Une scène choc de la saison 1 de Fallout a bouleversé l’un des créateurs de la série

Image d'illustration. FalloutPrime Video / PR-ADN
L’un des passages de la première saison de Fallout a provoqué une vive réaction parmi l’équipe créative de la série. Un moment particulièrement marquant a surpris un des membres clés lors du processus de production.
Tl;dr
- Une scène choquante avec un chiot marque la série.
- La série équilibre humour noir et horreur extrême.
- « Fallout » expose l’absurdité et la cruauté du monde post-apocalyptique.
L’horreur s’invite dans « Fallout » : une adaptation qui dérange
Rarement une adaptation de jeu vidéo n’aura autant bousculé les spectateurs que la version en prises de vues réelles de « Fallout ». Si l’univers post-apocalyptique imaginé par Interplay Entertainment puis Bethesda Softworks n’est pas à proprement parler un titre d’horreur, il multiplie néanmoins les séquences glauques et saisissantes, tant dans le jeu que dans la série. La cruauté y prend des formes inattendues, et l’un des passages les plus marquants intervient dès le début de la première saison.
Un chiot au cœur d’une scène insoutenable
C’est lors d’un entretien accordé à Windows Central que le co-showrunner Graham Wagner a levé le voile sur un moment particulièrement difficile à tourner. Dans le deuxième épisode, une séquence en flashback expose les méthodes du docteur Siggi Wilzig, incarné par Michael Emerson, alors qu’il mène des expériences comportementales pour le compte de l’Enclave. Les chiots qui échouent à ses tests sont condamnés à finir dans un incinérateur. À propos de cette scène, Wagner se souvient : « Je ne me suis pas opposé, mais je me suis demandé : « On va vraiment faire ça ? » On était là, à construire un chiot incroyablement réaliste, capable de respirer… puis on le jette dans l’incinérateur. C’est certainement la chose la plus sombre que j’aie jamais faite. »
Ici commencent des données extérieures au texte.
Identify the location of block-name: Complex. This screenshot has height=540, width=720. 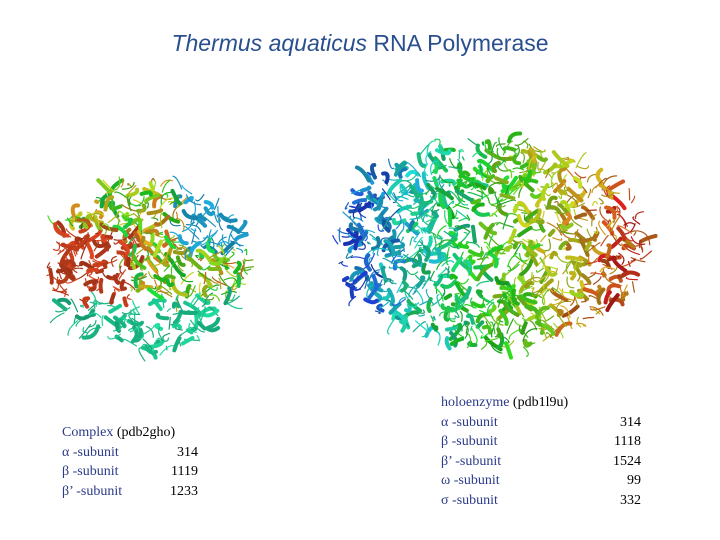
(88, 432).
L’équilibre fragile entre noirceur et humour absurde
Pourtant, selon la co-showrunneuse Geneva Robertson-Dworet, cet équilibre entre l’humour noir et la progression du récit est précisément ce qui fait toute la singularité de « Fallout ». Quand la retenue aurait pu être possible, l’équipe a préféré assumer jusqu’au bout la noirceur absurde de leur univers – quitte à montrer sans détour l’innommable. Cette dynamique reflète parfaitement ce que vivent les joueurs depuis toujours.
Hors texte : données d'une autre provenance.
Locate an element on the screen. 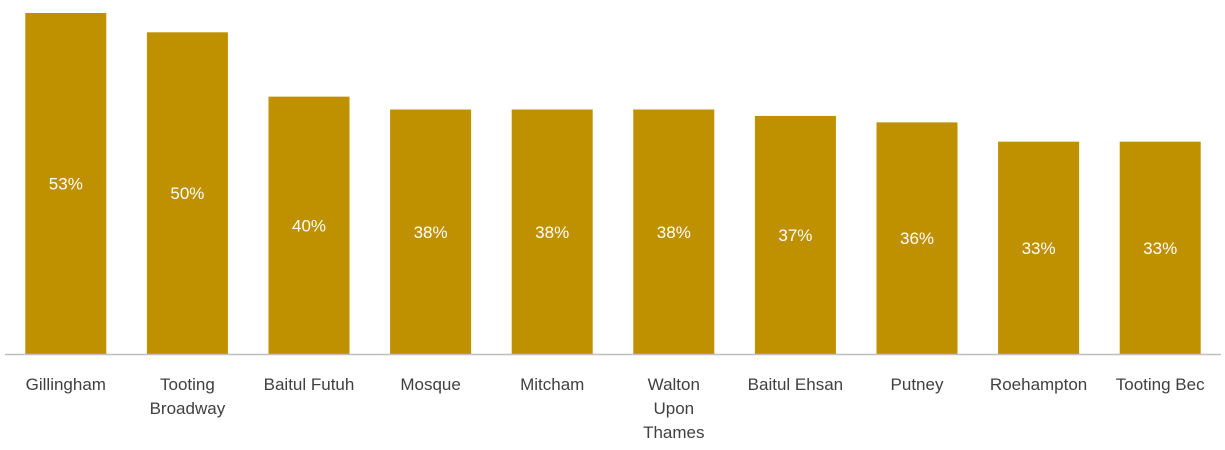 The image size is (1225, 450). category-label-5: Walton Upon Thames is located at coordinates (674, 408).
Voici quelques-uns des éléments atroces qui traversent aussi bien la série que les jeux :
- Cannibalisme, fermes génétiques et esclavage par puce électronique.
- Mutilations, meurtres ou encore exploitation humaine poussés à leur paroxysme.
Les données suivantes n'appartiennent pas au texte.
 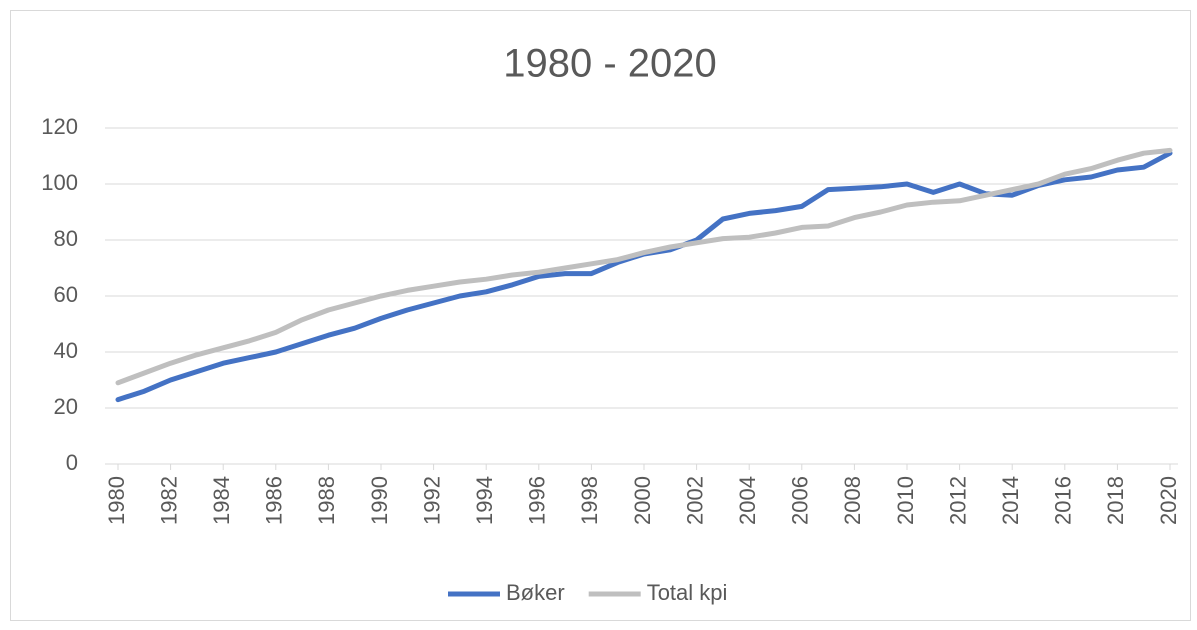 I want to click on x-tick-label: 2018, so click(x=1116, y=500).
L’apocalypse comme terrain de jeu grotesque
Dans ce monde dévasté où règnent mutants et monstres comme les célèbres deathclaws, rien ne semble pouvoir aller plus mal – alors pourquoi ne pas en rire ? C’est ce ressort grinçant qui donne tout son sel à « Fallout ». Les situations absurdes côtoient constamment la tragédie : qu’il s’agisse d’un vendeur de soupe aux puces ou d’un robot géant éructant sa propagande anticommuniste. Au fond, si tout est perdu, il ne reste parfois que le rire face à l’insupportable… même lorsqu’il s’agit d’un chien sacrifié au nom de la science dystopique.
Ce mélange unique d’horreur brute et d’ironie macabre continue ainsi de séduire un public fasciné par cette ambiance inimitable.